* **Dostarczone dane**:
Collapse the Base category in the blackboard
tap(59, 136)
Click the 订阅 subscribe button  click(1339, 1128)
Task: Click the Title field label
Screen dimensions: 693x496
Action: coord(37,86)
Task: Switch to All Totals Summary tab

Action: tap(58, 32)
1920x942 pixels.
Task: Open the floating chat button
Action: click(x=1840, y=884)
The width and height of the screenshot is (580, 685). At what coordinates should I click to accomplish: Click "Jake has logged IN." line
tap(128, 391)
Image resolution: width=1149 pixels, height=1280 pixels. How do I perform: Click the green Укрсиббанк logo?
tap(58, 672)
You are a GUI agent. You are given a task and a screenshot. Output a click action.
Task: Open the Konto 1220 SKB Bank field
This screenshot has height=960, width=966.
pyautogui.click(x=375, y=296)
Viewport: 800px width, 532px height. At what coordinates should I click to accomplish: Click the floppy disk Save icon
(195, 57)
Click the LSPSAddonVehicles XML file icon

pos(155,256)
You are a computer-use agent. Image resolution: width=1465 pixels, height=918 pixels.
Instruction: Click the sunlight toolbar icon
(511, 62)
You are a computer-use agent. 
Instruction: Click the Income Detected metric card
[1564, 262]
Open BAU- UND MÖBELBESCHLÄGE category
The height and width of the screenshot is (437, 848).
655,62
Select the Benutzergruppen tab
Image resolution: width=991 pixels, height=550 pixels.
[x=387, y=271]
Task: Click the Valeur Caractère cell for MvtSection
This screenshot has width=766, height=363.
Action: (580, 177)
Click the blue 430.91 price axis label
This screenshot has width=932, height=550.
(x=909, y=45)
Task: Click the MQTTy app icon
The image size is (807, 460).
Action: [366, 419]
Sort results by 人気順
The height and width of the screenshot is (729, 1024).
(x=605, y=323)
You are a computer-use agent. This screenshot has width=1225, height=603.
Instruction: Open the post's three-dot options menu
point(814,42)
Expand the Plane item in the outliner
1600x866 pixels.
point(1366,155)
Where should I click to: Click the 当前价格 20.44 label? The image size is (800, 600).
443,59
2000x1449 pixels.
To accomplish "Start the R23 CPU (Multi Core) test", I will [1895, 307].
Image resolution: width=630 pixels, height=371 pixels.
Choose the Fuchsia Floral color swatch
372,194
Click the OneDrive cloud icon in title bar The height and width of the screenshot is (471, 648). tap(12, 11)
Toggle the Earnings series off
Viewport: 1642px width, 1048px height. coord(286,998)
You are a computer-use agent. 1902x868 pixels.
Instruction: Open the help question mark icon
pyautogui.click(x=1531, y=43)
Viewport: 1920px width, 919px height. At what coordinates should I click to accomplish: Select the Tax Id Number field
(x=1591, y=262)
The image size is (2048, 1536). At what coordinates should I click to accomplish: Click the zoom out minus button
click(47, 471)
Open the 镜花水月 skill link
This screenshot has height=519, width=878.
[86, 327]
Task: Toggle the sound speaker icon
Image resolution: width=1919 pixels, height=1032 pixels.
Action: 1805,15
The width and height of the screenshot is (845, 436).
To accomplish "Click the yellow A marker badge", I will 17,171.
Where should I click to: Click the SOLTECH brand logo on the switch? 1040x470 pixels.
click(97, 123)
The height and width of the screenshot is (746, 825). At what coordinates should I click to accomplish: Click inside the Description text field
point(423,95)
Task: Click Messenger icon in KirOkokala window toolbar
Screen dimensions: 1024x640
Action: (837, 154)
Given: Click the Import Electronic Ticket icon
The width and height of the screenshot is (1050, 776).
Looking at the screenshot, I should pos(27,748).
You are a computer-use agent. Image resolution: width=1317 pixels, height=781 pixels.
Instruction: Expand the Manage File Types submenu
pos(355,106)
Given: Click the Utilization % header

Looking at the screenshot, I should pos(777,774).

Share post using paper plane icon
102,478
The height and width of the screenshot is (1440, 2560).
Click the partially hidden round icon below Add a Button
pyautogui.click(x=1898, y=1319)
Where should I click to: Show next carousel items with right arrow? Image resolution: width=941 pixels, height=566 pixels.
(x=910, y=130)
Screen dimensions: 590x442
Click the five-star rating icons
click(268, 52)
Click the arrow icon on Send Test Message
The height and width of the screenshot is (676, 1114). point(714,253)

* **Zadanie do wykonania**:
Przepisz wszystkie powyższe wiersze bez żadnych zmian, zachowując ich brzmienie i kolejność.

* **Wynik poniżej**:
Collapse the Base category in the blackboard
tap(59, 136)
Click the 订阅 subscribe button  click(1339, 1128)
Task: Click the Title field label
Screen dimensions: 693x496
Action: coord(37,86)
Task: Switch to All Totals Summary tab

Action: tap(58, 32)
1920x942 pixels.
Task: Open the floating chat button
Action: click(x=1840, y=884)
The width and height of the screenshot is (580, 685). At what coordinates should I click to accomplish: Click "Jake has logged IN." line
tap(128, 391)
Image resolution: width=1149 pixels, height=1280 pixels. How do I perform: Click the green Укрсиббанк logo?
tap(58, 672)
You are a GUI agent. You are given a task and a screenshot. Output a click action.
Task: Open the Konto 1220 SKB Bank field
This screenshot has height=960, width=966.
pyautogui.click(x=375, y=296)
Viewport: 800px width, 532px height. At what coordinates should I click to accomplish: Click the floppy disk Save icon
(195, 57)
Click the LSPSAddonVehicles XML file icon

pos(155,256)
You are a computer-use agent. Image resolution: width=1465 pixels, height=918 pixels.
Instruction: Click the sunlight toolbar icon
(511, 62)
You are a computer-use agent. 
Instruction: Click the Income Detected metric card
[1564, 262]
Open BAU- UND MÖBELBESCHLÄGE category
The height and width of the screenshot is (437, 848).
655,62
Select the Benutzergruppen tab
Image resolution: width=991 pixels, height=550 pixels.
[x=387, y=271]
Task: Click the Valeur Caractère cell for MvtSection
This screenshot has width=766, height=363.
Action: (580, 177)
Click the blue 430.91 price axis label
This screenshot has width=932, height=550.
(x=909, y=45)
Task: Click the MQTTy app icon
The image size is (807, 460).
Action: [366, 419]
Sort results by 人気順
The height and width of the screenshot is (729, 1024).
(x=605, y=323)
You are a computer-use agent. This screenshot has width=1225, height=603.
Instruction: Open the post's three-dot options menu
point(814,42)
Expand the Plane item in the outliner
1600x866 pixels.
point(1366,155)
Where should I click to: Click the 当前价格 20.44 label? The image size is (800, 600).
443,59
2000x1449 pixels.
To accomplish "Start the R23 CPU (Multi Core) test", I will [1895, 307].
Image resolution: width=630 pixels, height=371 pixels.
Choose the Fuchsia Floral color swatch
372,194
Click the OneDrive cloud icon in title bar The height and width of the screenshot is (471, 648). tap(12, 11)
Toggle the Earnings series off
Viewport: 1642px width, 1048px height. coord(286,998)
You are a computer-use agent. 1902x868 pixels.
Instruction: Open the help question mark icon
pyautogui.click(x=1531, y=43)
Viewport: 1920px width, 919px height. At what coordinates should I click to accomplish: Select the Tax Id Number field
(x=1591, y=262)
The image size is (2048, 1536). At what coordinates should I click to accomplish: Click the zoom out minus button
click(47, 471)
Open the 镜花水月 skill link
This screenshot has height=519, width=878.
[86, 327]
Task: Toggle the sound speaker icon
Image resolution: width=1919 pixels, height=1032 pixels.
Action: 1805,15
The width and height of the screenshot is (845, 436).
To accomplish "Click the yellow A marker badge", I will 17,171.
Where should I click to: Click the SOLTECH brand logo on the switch? 1040x470 pixels.
click(97, 123)
The height and width of the screenshot is (746, 825). At what coordinates should I click to accomplish: Click inside the Description text field
point(423,95)
Task: Click Messenger icon in KirOkokala window toolbar
Screen dimensions: 1024x640
Action: (837, 154)
Given: Click the Import Electronic Ticket icon
The width and height of the screenshot is (1050, 776).
Looking at the screenshot, I should pos(27,748).
You are a computer-use agent. Image resolution: width=1317 pixels, height=781 pixels.
Instruction: Expand the Manage File Types submenu
pos(355,106)
Given: Click the Utilization % header

Looking at the screenshot, I should pos(777,774).

Share post using paper plane icon
102,478
The height and width of the screenshot is (1440, 2560).
Click the partially hidden round icon below Add a Button
pyautogui.click(x=1898, y=1319)
Where should I click to: Show next carousel items with right arrow? Image resolution: width=941 pixels, height=566 pixels.
(x=910, y=130)
Screen dimensions: 590x442
Click the five-star rating icons
click(268, 52)
Click the arrow icon on Send Test Message
The height and width of the screenshot is (676, 1114). point(714,253)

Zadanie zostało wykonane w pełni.